I was interviewed by the newspapers about it and I popped off; we were taught in law school to believe that British justice was more certain, positive and unemotional than ours, and also more prompt. I said that this Christie had been a problem of the United States ever since he was four years old, had served time in all of our jails and I didn't think it was Britain's problem, I thought it was ours. That's the way I was quoted, and the next thing I knew I had a letter signed by the Boyle Heights Gang . They described my home in San Rafael, ground floor, many windows on the ground level; they described my daughter, age 5, where she went to school; and they said if Landers, McKay and Christie are executed your daughter will be the price to pay.
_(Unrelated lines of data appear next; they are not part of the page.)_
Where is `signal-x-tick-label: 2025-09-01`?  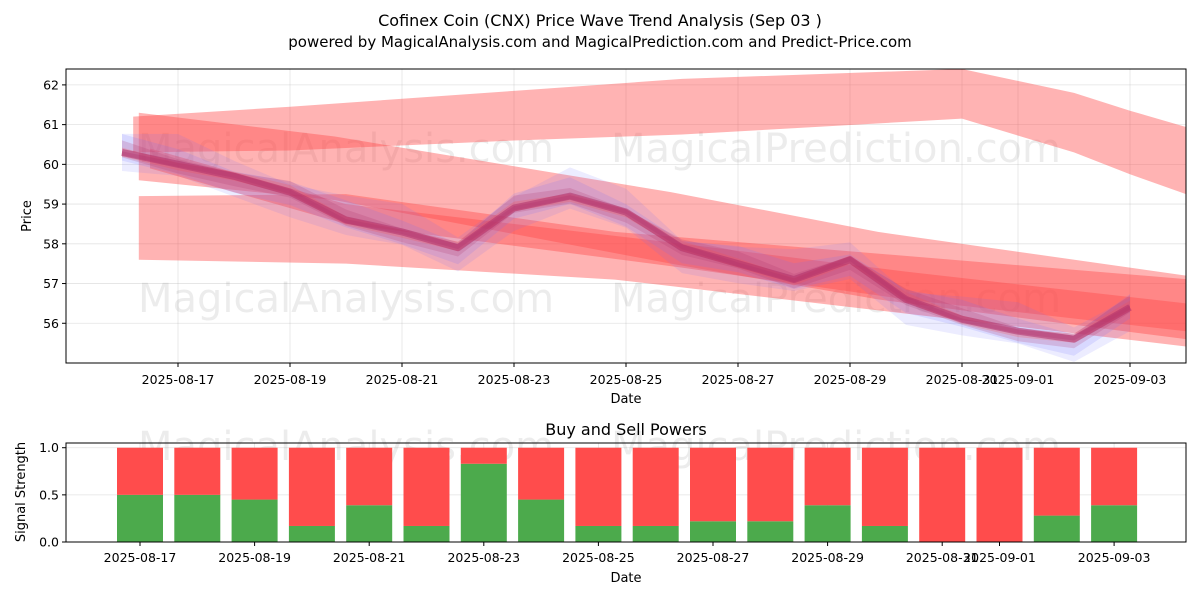 signal-x-tick-label: 2025-09-01 is located at coordinates (1000, 558).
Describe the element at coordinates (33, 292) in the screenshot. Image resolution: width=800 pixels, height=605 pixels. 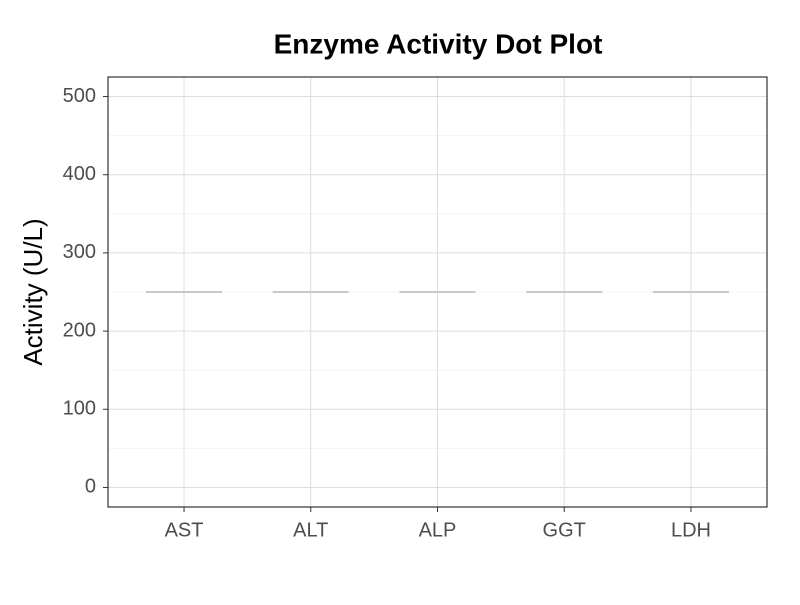
I see `y-axis-label: Activity (U/L)` at that location.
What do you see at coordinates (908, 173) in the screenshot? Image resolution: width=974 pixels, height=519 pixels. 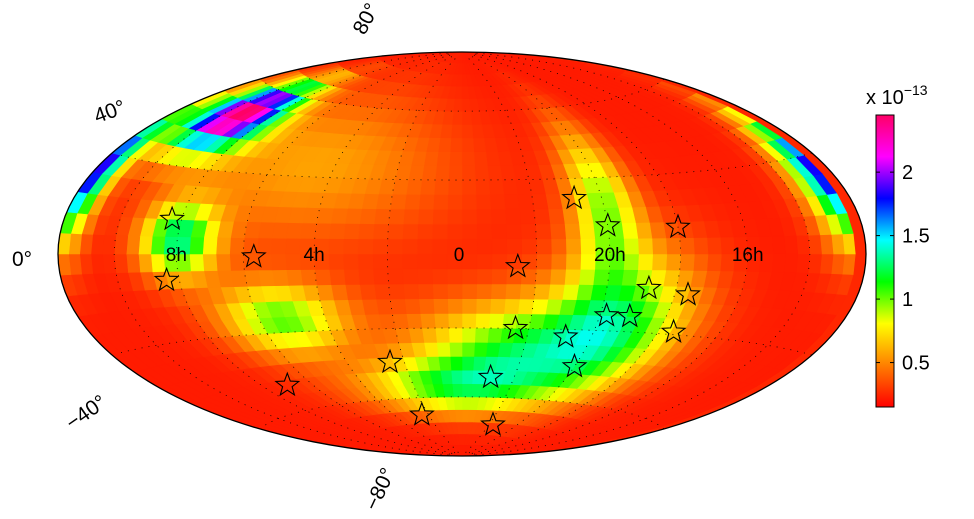 I see `colorbar-tick-label: 2` at bounding box center [908, 173].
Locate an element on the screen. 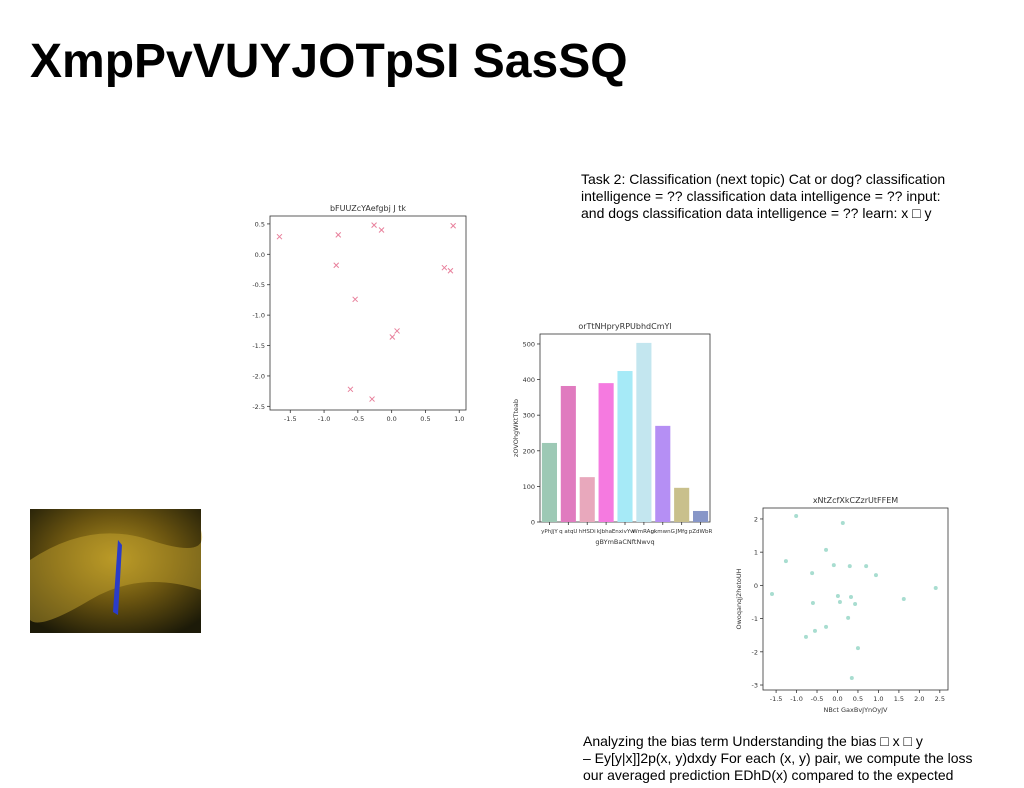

So I sent it up to Sacramento to see if they could get fingerprints from it. They couldn't. But again, it got to the press and they made much ado about it. So for a couple of months I wore a shoulder holster and a gun and I had a special night guard at my house and my daughter didn't go to school.

But it all blew over. Because Landers had saved the warden's life we let him plead guilty to kidnapping without personal injury. He got life with the possibility of parole. McKay and Christie stood jury trial. Belli represented them. They were convicted and the jury recommended execution by hanging. They were hung within a year's time. It was the last execution by hanging in California. Belli stopped at my office en route to the execution to deliver to me a special invitation to attend -- I've never witnessed one nor would I want to -- and he brought me a letter from the prisoners afterwards referring to me as all sorts of bad things. They said that I should come over and watch real men die. Well, so much for that. That was perhaps the most exciting time of my life.

Landers was paroled very soon afterwards. Years later I was in the Superior Courtroom in San Rafael -- it was a night proceeding -- and they had bought some new furniture from San Quentin Prison where they had manufactured. Landers was one of the moving men. He came up to me and made himself known; he had been paroled and had violated and was again sentenced to San Quentin. He was moved from San Quentin to Folsom because of his conduct and was shot and killed in an attempted escape from Folsom. So the entire bunch was gone.

I continued on for sixteen years as District Attorney, a very active time in my life. I seem to have the ability to get into all kinds of scrapes and manage to get out of them quite well.”